Problem requirements → After locating "This screenshot has width=2418, height=1126." in the listing below, copy that line and each one after it exactly, ending with the line that has "Given: Open the desert scene couple thumbnail".

Task material Block Start

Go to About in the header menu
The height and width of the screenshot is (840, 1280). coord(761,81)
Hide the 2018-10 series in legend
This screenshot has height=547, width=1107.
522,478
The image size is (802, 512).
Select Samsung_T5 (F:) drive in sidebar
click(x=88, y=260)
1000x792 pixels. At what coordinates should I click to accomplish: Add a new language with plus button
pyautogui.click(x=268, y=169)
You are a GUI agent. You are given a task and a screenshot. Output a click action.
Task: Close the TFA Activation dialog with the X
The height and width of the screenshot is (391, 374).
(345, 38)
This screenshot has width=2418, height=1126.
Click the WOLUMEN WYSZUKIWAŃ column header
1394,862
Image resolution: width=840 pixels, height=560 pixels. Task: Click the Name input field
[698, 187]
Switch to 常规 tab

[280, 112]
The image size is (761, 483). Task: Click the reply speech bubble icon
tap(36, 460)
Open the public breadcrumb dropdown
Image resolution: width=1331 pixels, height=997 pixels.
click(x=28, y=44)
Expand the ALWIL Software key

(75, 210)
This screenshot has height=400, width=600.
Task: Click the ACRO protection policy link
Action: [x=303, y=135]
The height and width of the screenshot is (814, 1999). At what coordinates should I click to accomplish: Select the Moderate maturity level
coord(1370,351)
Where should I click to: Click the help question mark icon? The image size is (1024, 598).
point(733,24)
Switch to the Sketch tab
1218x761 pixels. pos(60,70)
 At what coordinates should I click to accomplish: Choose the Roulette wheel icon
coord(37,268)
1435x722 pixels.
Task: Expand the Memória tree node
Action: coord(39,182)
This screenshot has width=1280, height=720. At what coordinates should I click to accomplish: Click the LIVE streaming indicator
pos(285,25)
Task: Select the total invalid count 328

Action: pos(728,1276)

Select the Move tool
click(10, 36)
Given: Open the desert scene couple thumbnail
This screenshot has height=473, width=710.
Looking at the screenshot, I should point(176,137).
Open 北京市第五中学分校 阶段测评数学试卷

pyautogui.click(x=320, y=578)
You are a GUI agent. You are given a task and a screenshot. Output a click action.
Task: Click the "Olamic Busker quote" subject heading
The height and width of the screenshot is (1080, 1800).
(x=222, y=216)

Task material Block End

Answer to this problem →
This screenshot has width=2418, height=1126.
Click the WOLUMEN WYSZUKIWAŃ column header
1394,862
Image resolution: width=840 pixels, height=560 pixels. Task: Click the Name input field
[698, 187]
Switch to 常规 tab

[280, 112]
The image size is (761, 483). Task: Click the reply speech bubble icon
tap(36, 460)
Open the public breadcrumb dropdown
Image resolution: width=1331 pixels, height=997 pixels.
click(x=28, y=44)
Expand the ALWIL Software key

(75, 210)
This screenshot has height=400, width=600.
Task: Click the ACRO protection policy link
Action: [x=303, y=135]
The height and width of the screenshot is (814, 1999). At what coordinates should I click to accomplish: Select the Moderate maturity level
coord(1370,351)
Where should I click to: Click the help question mark icon? The image size is (1024, 598).
point(733,24)
Switch to the Sketch tab
1218x761 pixels. pos(60,70)
 At what coordinates should I click to accomplish: Choose the Roulette wheel icon
coord(37,268)
1435x722 pixels.
Task: Expand the Memória tree node
Action: coord(39,182)
This screenshot has width=1280, height=720. At what coordinates should I click to accomplish: Click the LIVE streaming indicator
pos(285,25)
Task: Select the total invalid count 328

Action: pos(728,1276)

Select the Move tool
click(10, 36)
Given: Open the desert scene couple thumbnail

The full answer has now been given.